798 – Why do we not lend an ear to people?

Dear Ones, in the practice of Yoga, we are told to be observers. Observers are persons who observe what is happening within themselves and what is happening with others. An observer is an individual, who recognises his/her negative emotions and develops self-awareness. Self-awareness leads to being empathetic and compassionate to others.

A few of us may graduate into becoming Seers. Who is a Seer? A seer is one who sees with spiritual eyes. S/he perceives the meaning of that which seems complicated. S/he understands the eternal truth and in some cases is aware of the past, present and future.

My point, why is it that we give short shift to people, who are unwell or have been through a tragedy. I have heard any number of people who tell me that they wish to share and speak about their illness or tragedy, but our expectation as listeners is that the person should say that s/he is well and on the way to recovery. When we go to see them, we want to tell them that they should snap out of it or come to terms with it. We may not use these words but they amount to this. It is shocking as to how callous we are. Where is our empathy and compassion?

To meet a seer

I will share a story with you. My guru when he was a child was taken to meet a seer. The seer was a very famous guru and when his disciples came to see him, he would ask them questions about their family, health and work. My guru could not understand what was happening.
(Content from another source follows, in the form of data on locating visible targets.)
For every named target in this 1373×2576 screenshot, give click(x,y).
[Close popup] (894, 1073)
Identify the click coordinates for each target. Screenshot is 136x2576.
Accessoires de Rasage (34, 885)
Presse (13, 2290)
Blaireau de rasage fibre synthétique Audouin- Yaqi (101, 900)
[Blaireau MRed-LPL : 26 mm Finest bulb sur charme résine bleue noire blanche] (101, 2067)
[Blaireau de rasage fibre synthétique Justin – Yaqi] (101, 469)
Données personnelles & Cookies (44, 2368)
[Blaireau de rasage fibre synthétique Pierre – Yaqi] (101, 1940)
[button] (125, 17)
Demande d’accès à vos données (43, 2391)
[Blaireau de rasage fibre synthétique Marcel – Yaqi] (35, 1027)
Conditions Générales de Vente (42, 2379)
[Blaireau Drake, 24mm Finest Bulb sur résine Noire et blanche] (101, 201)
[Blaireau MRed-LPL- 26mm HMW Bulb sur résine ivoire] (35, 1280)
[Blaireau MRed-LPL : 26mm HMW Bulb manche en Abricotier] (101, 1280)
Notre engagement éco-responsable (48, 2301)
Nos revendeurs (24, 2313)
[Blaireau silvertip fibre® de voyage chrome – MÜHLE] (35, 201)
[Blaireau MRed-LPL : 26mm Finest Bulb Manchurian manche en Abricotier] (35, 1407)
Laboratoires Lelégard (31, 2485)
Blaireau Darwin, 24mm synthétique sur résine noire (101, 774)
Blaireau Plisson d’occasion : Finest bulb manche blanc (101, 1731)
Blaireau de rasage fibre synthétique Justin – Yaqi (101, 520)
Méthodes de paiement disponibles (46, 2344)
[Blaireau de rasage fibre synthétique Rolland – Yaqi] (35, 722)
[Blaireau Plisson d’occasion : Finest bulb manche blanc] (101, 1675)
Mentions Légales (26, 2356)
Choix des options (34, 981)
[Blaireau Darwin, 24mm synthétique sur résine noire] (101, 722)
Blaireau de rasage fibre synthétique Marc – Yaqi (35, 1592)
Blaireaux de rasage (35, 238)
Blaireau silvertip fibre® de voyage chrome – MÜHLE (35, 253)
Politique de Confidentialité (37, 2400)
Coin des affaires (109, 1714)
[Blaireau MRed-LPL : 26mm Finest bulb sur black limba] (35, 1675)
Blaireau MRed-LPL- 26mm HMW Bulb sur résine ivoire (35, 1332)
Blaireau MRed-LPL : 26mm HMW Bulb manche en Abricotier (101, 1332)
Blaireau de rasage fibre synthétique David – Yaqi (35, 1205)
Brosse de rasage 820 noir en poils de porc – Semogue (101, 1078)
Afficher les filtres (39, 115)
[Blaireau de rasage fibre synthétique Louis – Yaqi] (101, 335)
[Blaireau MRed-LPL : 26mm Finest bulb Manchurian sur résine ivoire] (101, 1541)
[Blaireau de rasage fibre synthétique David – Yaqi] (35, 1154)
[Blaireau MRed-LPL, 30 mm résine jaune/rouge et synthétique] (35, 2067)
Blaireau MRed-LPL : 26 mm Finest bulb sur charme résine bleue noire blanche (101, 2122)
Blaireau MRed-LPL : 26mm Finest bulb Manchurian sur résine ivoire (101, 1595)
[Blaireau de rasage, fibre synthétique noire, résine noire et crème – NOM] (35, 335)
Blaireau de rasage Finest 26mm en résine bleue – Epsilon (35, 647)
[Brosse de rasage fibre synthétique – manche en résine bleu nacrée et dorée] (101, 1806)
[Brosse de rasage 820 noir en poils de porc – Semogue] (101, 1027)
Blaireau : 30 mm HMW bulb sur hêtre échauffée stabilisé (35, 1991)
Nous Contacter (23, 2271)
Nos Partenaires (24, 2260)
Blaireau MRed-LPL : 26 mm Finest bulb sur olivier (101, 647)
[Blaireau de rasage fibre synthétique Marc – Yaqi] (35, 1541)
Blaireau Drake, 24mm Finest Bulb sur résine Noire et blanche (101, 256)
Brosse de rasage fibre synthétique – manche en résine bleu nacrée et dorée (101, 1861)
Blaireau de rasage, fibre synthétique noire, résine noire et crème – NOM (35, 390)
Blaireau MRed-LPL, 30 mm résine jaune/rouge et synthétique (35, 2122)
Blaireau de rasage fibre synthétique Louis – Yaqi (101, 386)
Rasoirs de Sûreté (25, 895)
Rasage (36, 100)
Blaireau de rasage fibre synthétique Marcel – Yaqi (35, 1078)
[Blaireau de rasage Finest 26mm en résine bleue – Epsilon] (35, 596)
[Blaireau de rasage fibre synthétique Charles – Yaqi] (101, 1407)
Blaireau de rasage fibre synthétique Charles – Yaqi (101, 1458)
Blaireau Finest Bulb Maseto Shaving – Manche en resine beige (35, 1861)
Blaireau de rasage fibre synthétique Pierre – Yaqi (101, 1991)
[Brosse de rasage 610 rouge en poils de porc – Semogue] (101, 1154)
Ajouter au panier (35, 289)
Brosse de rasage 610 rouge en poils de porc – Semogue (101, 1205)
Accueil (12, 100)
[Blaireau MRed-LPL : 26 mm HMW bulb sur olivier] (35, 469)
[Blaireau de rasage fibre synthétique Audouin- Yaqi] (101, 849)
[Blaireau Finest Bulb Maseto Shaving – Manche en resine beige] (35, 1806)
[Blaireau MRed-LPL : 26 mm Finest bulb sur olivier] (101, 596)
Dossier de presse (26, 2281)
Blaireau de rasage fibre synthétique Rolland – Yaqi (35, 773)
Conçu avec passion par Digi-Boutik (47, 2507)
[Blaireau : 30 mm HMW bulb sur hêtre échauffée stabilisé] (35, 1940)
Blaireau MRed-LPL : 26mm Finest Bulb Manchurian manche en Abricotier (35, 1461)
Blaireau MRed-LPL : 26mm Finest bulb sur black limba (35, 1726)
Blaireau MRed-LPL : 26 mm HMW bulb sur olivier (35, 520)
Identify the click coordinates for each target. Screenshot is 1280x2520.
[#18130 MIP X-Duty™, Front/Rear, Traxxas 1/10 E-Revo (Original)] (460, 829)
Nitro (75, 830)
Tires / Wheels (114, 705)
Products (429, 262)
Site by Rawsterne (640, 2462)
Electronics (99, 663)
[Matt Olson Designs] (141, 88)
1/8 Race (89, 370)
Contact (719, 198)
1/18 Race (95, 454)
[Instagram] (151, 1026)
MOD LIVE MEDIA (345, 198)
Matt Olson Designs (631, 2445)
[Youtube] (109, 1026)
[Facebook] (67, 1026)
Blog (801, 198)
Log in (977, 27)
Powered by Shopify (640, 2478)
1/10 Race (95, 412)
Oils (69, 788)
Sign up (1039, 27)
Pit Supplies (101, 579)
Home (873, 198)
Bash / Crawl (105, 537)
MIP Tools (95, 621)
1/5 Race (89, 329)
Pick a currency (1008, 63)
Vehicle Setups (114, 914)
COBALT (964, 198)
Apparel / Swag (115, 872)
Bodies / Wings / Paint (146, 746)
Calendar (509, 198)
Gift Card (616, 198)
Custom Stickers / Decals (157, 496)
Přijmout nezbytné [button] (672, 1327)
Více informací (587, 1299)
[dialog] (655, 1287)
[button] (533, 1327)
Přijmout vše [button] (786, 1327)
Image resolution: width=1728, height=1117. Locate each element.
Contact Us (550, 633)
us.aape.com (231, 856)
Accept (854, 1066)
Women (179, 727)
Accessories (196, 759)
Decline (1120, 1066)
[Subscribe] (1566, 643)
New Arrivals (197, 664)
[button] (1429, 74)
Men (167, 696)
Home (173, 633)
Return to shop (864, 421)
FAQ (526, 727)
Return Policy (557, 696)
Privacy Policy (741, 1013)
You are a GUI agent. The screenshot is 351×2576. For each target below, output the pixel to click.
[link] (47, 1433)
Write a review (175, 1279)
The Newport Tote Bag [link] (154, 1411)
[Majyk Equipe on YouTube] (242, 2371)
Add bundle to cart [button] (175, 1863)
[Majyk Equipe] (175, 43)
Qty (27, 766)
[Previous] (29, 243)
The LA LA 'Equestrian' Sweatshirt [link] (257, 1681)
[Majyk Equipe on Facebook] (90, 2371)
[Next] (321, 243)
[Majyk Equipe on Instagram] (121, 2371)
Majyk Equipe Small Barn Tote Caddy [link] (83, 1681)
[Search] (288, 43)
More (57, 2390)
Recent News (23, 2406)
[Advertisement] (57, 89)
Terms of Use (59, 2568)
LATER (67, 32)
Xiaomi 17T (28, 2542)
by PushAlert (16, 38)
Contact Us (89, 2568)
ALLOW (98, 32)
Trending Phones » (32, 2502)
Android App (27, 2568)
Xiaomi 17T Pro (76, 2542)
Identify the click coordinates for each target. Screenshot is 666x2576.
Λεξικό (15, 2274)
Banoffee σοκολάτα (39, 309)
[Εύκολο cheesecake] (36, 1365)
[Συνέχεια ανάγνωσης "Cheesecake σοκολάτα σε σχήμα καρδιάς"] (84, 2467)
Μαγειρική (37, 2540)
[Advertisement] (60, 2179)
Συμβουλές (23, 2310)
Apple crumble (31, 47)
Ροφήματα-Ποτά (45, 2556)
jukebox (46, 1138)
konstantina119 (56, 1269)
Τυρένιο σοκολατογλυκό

He thought that it was very silly that a revered guru should ask his disciples these questions. He expected the guru to speak about spirituality and God. After the audience was over with the guru, everyone came out joyous and smiling. They said that what a great man he was. He listened to their humble stories and now they felt free of fear and care. My guru then understood what it meant to be a spiritually evolved person and his family guru had attained Samadhi. The devotees felt blessed because he listened to them with love and sensitivity. The Guru was non-judgemental and devoid of negativity.

This is what we must learn to practice. When we meet an individual, who is suffering we should listen with understanding and not think of what we will say. We can ask probing questions or be silent and it will be much appreciated. It will reduce the feeling of bereftness which the person has, if it is a death. If it is an illness, it will reduce the burden of fear which the person has and also make him/her feel cared for. Many of us are thinking when we meet somebody with a life-threatening illness, it could happen to us. We are inattentive, cutting them off mid-sentence. Instead, we should be genuinely concerned about the person.

Listen and feel for the persons with your heart.